Theorem (Implicit Function Theorem)

Suppose \(U \subset {\mathbb R}^n\) is open and \(\Phi : U \rightarrow {\mathbb R}^m\) is \(C^1\), where \(m < n\). Suppose also that the matrix

\[ \left[ \frac{\partial \Phi_i}{\partial x_j} \right]_{i,j=1,\ldots,m}\]

is invertible at \(p \in U\). Then there exists a neighborhood \(U'\) of \(p\), neighborhood \(V_0\) of \(f(p)\), and an open set \(V_1 \subset {\mathbb R}^{n-m}\) such that for each \(a \in V_0\), there is a \(C^1\) function \(f_a : V_1 \rightarrow U'\) parametrizing

\[ \left\{ x \in U' \ : \ \Phi(x) = a \right\}, \]

which means that

\(f_a\) is injective on \(V_1\) for each \(a\),
\(\Phi( f_a(t)) = a\) for all \(t \in V_1\),
All solutions of \(\Phi(x) = a\) in \(U'\) belong to the image of \(f_a\),
The derivative \(D f_a\) has full rank (\(n-m\)) at each point in \(V_1\).

2. Proof Strategy

Meta (Strategy)

Reduce to the Inverse Function Theorem.

Since \(\Phi\) is \(C^1\) on \(U\), the augmented map

\[{}\tilde \Phi(x){}\]

\[{}:= \left( \Phi_1(x),\ldots,\Phi_m(x), x_{m+1},\ldots,x_n \right){}\]

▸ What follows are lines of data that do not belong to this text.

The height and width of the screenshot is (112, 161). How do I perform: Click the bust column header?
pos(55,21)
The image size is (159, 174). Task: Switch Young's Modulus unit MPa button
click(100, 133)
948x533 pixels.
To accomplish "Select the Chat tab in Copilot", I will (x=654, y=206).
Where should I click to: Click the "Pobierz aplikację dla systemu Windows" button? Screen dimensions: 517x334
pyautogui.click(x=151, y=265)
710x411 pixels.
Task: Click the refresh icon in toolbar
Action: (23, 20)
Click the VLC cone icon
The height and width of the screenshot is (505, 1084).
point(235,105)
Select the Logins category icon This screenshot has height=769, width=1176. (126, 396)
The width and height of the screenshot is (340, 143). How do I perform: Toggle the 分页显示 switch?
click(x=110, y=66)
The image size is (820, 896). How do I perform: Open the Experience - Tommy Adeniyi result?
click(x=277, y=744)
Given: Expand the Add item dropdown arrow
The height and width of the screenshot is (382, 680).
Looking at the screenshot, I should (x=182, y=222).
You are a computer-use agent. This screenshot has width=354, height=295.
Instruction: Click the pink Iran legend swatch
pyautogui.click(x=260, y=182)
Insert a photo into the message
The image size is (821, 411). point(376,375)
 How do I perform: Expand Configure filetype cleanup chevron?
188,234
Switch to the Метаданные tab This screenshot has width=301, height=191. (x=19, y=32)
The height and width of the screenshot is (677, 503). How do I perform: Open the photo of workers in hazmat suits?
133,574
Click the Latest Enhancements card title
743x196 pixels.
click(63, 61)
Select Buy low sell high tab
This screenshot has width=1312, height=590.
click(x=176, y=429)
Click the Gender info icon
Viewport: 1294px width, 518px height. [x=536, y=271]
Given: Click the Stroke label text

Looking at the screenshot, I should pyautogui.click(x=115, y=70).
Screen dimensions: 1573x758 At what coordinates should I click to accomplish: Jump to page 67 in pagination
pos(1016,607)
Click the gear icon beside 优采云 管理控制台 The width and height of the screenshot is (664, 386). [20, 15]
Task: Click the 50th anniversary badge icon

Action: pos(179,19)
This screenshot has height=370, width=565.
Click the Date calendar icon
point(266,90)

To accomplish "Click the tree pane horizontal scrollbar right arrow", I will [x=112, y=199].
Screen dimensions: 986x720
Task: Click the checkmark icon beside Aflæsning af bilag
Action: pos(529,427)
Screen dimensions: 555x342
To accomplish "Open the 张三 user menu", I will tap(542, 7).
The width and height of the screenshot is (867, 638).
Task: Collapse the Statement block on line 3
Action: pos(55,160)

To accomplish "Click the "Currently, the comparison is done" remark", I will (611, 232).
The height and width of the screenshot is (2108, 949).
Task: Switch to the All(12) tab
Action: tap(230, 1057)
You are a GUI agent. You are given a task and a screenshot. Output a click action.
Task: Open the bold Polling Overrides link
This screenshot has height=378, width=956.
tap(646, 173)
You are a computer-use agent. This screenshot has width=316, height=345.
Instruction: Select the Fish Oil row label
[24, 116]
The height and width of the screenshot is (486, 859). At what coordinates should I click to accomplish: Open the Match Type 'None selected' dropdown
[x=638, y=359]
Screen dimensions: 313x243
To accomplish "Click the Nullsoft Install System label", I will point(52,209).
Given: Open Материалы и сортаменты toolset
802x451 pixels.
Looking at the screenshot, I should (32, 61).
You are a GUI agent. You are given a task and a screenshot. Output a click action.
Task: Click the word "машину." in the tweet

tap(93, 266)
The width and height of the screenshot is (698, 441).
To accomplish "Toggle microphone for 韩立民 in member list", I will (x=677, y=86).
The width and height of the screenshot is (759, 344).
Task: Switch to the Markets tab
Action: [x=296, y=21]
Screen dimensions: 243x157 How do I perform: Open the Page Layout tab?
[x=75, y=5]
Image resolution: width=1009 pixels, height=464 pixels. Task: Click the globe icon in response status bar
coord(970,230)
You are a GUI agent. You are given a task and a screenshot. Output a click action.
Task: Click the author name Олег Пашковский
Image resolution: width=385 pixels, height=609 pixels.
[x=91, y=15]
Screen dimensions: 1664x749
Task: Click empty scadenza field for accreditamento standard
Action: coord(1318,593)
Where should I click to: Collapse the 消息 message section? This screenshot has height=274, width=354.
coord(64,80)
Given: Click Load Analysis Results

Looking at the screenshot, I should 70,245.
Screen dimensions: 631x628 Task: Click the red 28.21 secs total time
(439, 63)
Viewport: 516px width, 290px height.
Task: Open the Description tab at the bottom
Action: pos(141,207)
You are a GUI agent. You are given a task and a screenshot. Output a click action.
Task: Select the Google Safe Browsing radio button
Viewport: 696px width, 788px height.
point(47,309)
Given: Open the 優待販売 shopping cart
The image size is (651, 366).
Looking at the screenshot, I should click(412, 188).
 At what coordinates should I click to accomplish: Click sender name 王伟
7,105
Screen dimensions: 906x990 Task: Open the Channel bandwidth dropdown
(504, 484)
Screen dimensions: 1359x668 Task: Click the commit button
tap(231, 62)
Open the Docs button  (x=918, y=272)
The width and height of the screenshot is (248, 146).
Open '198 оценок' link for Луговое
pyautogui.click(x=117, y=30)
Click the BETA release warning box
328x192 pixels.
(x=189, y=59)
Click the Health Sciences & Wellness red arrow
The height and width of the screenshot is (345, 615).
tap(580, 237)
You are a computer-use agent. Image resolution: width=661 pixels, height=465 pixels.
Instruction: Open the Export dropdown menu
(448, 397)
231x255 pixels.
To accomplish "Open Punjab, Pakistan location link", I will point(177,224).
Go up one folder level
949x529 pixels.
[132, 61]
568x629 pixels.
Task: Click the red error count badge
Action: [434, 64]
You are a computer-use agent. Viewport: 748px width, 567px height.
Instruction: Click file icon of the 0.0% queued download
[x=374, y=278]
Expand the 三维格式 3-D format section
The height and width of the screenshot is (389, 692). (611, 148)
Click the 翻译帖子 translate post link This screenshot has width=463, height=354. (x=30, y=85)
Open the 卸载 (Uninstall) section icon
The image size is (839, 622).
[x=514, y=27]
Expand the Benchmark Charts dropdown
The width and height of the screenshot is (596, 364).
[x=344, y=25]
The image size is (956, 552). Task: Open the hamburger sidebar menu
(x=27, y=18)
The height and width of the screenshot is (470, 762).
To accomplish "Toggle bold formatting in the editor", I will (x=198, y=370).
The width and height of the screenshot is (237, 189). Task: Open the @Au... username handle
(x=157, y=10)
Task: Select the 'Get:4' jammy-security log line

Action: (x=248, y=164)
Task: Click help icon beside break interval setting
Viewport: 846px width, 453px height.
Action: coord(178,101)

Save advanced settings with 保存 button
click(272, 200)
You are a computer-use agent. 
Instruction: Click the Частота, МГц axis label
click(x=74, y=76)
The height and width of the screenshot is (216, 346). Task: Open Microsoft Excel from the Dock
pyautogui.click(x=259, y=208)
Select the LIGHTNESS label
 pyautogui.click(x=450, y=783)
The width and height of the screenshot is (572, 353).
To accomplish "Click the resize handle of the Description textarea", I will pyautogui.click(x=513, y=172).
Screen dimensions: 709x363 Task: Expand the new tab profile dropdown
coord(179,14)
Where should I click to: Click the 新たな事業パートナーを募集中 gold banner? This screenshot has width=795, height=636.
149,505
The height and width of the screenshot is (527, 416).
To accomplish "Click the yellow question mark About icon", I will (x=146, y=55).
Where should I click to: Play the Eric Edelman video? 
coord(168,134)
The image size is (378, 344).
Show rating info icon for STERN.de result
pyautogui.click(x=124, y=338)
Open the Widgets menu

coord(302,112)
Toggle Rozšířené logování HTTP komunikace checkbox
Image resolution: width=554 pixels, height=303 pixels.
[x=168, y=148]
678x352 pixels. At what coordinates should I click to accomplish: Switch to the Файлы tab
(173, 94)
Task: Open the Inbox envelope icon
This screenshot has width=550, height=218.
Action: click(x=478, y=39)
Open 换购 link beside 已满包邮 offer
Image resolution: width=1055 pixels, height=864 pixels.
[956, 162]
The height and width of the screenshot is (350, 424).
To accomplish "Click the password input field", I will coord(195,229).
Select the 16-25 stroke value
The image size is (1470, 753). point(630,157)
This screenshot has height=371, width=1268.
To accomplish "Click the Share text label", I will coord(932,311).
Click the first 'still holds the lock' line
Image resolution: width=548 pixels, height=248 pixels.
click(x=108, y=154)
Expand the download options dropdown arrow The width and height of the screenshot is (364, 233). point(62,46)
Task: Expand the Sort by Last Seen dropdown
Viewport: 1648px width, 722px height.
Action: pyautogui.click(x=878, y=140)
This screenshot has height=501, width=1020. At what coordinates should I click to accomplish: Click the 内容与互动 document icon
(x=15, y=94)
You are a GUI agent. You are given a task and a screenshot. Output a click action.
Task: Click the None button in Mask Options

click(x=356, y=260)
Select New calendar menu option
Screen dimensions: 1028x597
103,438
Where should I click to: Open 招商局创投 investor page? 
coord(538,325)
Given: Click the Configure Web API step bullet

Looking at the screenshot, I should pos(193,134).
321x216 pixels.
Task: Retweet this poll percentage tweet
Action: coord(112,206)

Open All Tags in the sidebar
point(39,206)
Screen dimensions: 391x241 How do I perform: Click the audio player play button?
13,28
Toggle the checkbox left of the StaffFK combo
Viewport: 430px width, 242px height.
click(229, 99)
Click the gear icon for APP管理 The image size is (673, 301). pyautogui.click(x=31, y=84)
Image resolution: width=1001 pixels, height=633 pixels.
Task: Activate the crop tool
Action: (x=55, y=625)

is a \(C^1\) function from \(U\) into \({\mathbb R}^n\).

We can compute the total derivative explicitly because \(\tilde \Phi \in C^1\): \(D \tilde \Phi\) has the form

\[ \begin{bmatrix} A & B \\ 0 & I \end{bmatrix}\]

where \(A\) is the \(m \times m\) matrix

\[ \begin{bmatrix} \partial_{x_1} \Phi_1 & \cdots & \partial_{x_m} \Phi_1 \\ \vdots & \ddots & \vdots \\ \partial_{x_1} \Phi_m & \cdots & \partial_{x_m} \Phi_m \end{bmatrix}, \]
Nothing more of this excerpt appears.